Deep learning architectures for the multimodal pCR prediction model. (A) The feature extractors for contrast-enhanced T1W subtraction MR images and T2W MR images were used in two 3D ResNet-50. The MR images for the input were subjected to isotropic transformation and cropped to a 3D form of 224 × 224 × 64. (B) FC layer was used for clinical information inputs. The outputs of each 3D ResNet-50 and FC layer for clinical information were concatenated. The final FC layer with sigmoid activation function was used in the prediction of pCR.
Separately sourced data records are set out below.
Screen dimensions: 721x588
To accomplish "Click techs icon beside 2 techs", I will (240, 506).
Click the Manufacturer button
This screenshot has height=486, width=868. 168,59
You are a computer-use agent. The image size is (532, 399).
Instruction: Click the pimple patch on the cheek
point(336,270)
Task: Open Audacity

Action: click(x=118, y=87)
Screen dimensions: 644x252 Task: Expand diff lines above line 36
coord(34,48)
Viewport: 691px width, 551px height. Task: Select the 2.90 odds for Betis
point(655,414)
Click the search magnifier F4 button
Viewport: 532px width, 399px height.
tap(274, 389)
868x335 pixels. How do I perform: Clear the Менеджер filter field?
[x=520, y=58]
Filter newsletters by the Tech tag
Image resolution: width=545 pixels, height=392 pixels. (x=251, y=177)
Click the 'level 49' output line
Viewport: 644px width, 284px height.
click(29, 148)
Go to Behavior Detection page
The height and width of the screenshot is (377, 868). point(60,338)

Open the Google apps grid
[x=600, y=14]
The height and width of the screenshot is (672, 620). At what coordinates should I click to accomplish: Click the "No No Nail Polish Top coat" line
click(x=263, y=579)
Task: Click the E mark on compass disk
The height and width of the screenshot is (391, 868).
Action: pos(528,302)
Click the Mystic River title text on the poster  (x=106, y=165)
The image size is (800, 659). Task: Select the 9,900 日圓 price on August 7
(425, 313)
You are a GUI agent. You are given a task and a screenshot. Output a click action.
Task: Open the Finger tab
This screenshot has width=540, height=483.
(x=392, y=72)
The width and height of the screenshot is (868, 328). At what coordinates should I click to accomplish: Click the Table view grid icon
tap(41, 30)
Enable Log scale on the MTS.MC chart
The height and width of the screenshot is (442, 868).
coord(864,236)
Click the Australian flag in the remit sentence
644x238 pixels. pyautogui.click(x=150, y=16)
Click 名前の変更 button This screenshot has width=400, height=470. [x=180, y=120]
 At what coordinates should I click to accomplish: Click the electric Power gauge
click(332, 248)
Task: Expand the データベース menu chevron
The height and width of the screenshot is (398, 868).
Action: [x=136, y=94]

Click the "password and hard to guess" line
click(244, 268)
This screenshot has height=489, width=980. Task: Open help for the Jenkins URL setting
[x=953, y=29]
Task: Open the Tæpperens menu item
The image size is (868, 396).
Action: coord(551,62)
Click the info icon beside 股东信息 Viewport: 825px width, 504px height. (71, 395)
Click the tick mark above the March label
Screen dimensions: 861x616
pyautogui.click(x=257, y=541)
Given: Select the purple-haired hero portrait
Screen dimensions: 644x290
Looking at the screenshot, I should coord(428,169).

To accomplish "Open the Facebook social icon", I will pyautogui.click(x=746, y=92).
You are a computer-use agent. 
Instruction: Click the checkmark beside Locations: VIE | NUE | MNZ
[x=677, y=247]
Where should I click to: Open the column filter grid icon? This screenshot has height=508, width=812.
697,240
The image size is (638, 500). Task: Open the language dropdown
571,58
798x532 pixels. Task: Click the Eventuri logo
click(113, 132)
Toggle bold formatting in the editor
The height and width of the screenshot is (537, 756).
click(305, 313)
We elaborate here about the training procedure of our model. Dropout with a probability of 0.1 was performed in the FC layers after feature extraction layer for MR images and clinical information to prevent overfitting during training. We divided 536 patients into 8:2 (429 for training, 107 for validation) using stratified random sampling, which ensures that subsets’ proportions are the same as the original set. We applied several data augmentation methods in the training phase as random cropping, rotating, and flipping to improve generalization of the model. The random cropping was parameterized to minimize the background in axial views in the crops (224 × 224 × 64 voxels). Axial MR images were randomly rotated at an angle ranging from − 10° to 10° and flipped left and right with probability of 50%. To address the concern of class imbalance issue, focal loss38 was used. We use the PyTorch39 (version 1.1.0) open-source deep learning framework as the main tool for generating the software implementation of the presented architecture. The training was conducted for 12 h on a DGX Station with a Tesla V100 GPU with the Rectified Adam optimizer40. The model also trained with a learning rate of 0.0354, weight decay of 0.00001, batch size of 8, and early stopping to avoid overtraining41.

Statistical Analysis

We compared the difference between training and validation dataset with the t-test for mean of numeric variables and chi-square test or Fisher’s exact test for categorical variables (Python SciPy package). A P value < 0.05 indicated a statistically significant difference. We evaluated seven types of deep learning models trained on different combinations of clinical information, T1W subtraction images, and T2W images to analyze the effects of each dataset. The seven datasets to train each model consisted of the following: (1) dataset containing clinical information; (2) dataset containing T1W subtraction images; (3) dataset containing T2W images; (4) dataset containing cropped image for lesions in T1W subtraction images; (5) combined dataset containing T1W subtraction and T2W images; (6) combined dataset containing T1W subtraction images and clinical information; and (7) combined dataset containing T1W subtraction images, T2W images, and clinical information. The performance of each model was evaluated using AUC and confusion matrix. The significance of the AUC differences was tested using the method described by Hanley and McNeil42.